Un officier supérieur des Forces armées de la République démocratique du Congo (FARDC), considéré comme cerveau moteur du coup d’Etat déjoué en 2023, est passé aux aveux lundi devant la Haute cour militaire, lors de l’audience foraine à la prison militaire de Ndolo, dans le nord de Kinshasa.
« J’ai été contacté par le prévenu Nzanzu qui était venu du Canada. Dans un premier temps, il a été question pour nous de créer une société minière selon les dires de Nzanzu. Le prévenu Nzanzu m’avait ensuite mis au parfum que le Rwanda, par le truchement des multinationales, cherche à renverser le pouvoir de Kinshasa », a déclaré le prévenu colonel Mesmin Kakule.
« C’est ainsi qu’ils nous avaient chargé de monter ce coup d’Etat, en vue de nous installer et avoir ces minerais », a-t-il ajouté.
S’agissant du discours de renversement du pouvoir enregistré dans cet hôtel de Bandalungwa, le prévenu a reconnu les faits en ces termes : « La vidéo a été faite pour servir de preuve à présenter aux partenaires, en vue de leur montrer notre engagement à renverser les institutions du Congo Kinshasa, et c’est bien moi qui ai prononcé ce discours de la prise de pouvoir par le collège des officiers ».

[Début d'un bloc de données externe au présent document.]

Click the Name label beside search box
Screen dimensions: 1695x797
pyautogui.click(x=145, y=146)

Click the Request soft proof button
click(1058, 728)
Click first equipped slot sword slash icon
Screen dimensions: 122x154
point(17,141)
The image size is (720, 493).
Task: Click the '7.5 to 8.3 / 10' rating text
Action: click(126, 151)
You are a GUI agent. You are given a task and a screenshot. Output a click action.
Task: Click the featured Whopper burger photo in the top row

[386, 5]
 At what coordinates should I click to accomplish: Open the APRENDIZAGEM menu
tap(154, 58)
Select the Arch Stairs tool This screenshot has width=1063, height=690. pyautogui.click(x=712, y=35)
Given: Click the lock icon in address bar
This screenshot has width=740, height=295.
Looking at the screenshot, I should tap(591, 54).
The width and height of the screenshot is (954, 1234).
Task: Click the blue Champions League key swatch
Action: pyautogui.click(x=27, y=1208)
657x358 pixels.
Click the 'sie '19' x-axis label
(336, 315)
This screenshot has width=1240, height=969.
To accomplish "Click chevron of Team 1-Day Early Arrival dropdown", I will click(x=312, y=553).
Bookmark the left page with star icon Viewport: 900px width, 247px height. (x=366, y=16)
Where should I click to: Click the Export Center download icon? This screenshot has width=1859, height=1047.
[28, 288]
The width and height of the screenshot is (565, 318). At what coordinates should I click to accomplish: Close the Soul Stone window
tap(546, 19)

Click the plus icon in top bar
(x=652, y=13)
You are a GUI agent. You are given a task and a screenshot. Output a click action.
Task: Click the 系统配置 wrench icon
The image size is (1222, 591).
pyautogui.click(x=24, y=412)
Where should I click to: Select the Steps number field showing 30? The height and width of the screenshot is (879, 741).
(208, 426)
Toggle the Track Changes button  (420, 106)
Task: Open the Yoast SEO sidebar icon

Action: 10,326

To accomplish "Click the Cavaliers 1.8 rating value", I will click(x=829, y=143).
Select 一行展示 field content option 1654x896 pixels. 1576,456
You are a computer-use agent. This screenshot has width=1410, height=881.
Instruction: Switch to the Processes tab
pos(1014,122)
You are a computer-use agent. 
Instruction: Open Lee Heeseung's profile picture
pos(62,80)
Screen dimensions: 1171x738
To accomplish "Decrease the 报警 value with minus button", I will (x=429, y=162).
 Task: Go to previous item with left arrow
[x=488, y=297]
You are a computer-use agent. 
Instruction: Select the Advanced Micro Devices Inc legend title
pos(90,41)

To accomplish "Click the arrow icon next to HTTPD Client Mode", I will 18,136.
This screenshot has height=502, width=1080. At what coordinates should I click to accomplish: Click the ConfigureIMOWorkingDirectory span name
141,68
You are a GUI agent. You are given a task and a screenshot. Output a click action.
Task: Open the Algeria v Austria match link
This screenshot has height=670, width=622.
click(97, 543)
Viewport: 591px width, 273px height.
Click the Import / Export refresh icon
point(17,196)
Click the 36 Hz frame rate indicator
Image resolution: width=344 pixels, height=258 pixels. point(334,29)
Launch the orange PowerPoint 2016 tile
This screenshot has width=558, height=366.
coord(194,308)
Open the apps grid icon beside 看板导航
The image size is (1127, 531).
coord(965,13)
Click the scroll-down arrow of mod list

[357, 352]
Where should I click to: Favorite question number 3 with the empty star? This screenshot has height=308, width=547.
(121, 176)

Lors de la précédente audience, consacrée à l’identification du prévenu, ce dernier s’était présenté seul devant la Haute Cour militaire. Cette haute juridiction militaire avait sollicité du barreau de Kinshasa-Gombe la désignation d’un avocat pour l’assister, cependant la réponse n’a pas été positive.
Dans cette cause, 40 prévenus sont jugés pour avoir tenté de renverser les institutions de la République légalement établies. L’hôtel « Prince », appartenant au prévenu Okende, dans la commune de Bandalungwa à Kinshasa, avait servi de cadre non seulement à la réunion des comploteurs, mais aussi à l’enregistrement du discours de prise de pouvoir.
Le colonel Mesmin Kakule est celui qui avait prononcé ce discours déclarant la chute du régime du président Tshisekedi, et la prise de pouvoir par le collège des officiers des FARDC. Le renversement devait avoir lieu dans la nuit du 7 au 8 novembre 2023.
Le parquet militaire avait requis quinze (15) ans de prison à l’encontre de sept officiers, trois et cinq ans de prison pour les autres prévenus lors de l’audience précédente.